Mayor Andrew Cuomo?
Thinking through his chances
In the Nation, I wrote about the sexual assault allegation against Eric Adams, and why it hasn’t gotten much attention.
Andrew Cuomo is back. He is either as back as he’s ever going to be or ramping up for a return to glory that will, he hopes, entirely rewrite his obituary. Cuomo’s allies are floating his candidacy for mayor of New York City and he’s happily playing along. He might have a podcast few listen to, but he’s offered a microphone through Fox 5 and other friendly outlets. He recently published an opinion piece in the Wall Street Journal. His comeback pitch has logic to it: the city has been mismanaged and someone (me, Andrew M. Cuomo) can do it better. He says he will not run against the shambolic Mayor Eric Adams. He seems to be banking on Adams getting indicted and then resigning, triggering a rarely seen special election for mayor. Into that void he would go, besting a packed field of candidates. A poll from Slingshot Strategies found him beating out Jumaane Williams, the public advocate, and a host of other candidates in the ranked-choice voting election.

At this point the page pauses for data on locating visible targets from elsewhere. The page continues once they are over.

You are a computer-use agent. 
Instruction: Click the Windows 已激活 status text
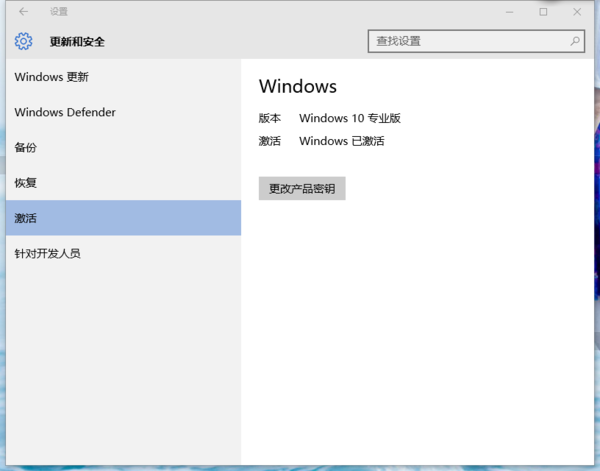[341, 141]
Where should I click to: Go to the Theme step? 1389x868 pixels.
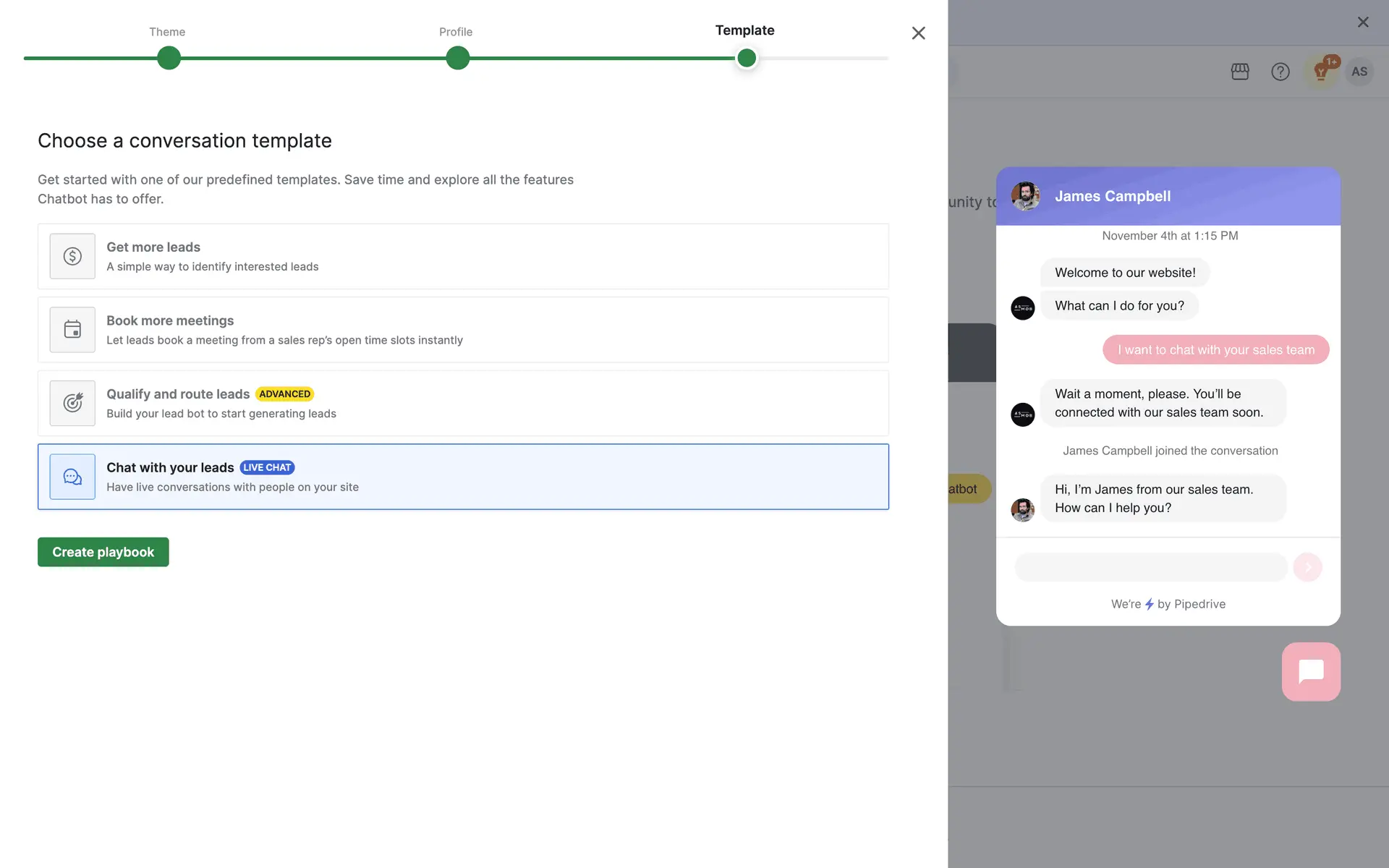point(169,58)
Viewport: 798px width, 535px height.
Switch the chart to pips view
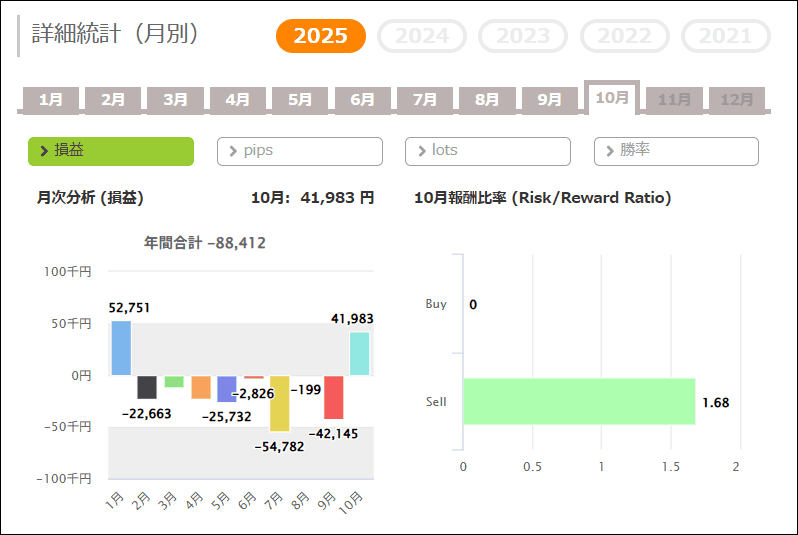pyautogui.click(x=299, y=151)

Is this it? Will Adams fall and will it be Cuomo to take his place? The progressive left shudders. I have my own opinions about Cuomo—I wrote a whole book about him—and I am not convinced he would make a very good mayor of New York. He does have technocratic bona fides, as someone who served as governor for nearly 11 years before resigning in disgrace, and that would be appealing to the large number of New Yorkers who just want to see the city managed well again. Adams has no new initiatives of note and budgets terribly. He is simultaneously alienating business-friendly moderates and progressives worried about deep cuts to social services. He is, according to one poll at least, the most unpopular mayor in modern times.
There are reasons to believe Cuomo can actually run for mayor and win. And there are plenty of reasons—glaring ones—to suspect Cuomo, once push comes to shove, either won’t run at all or will fail if he attempts another electoral campaign.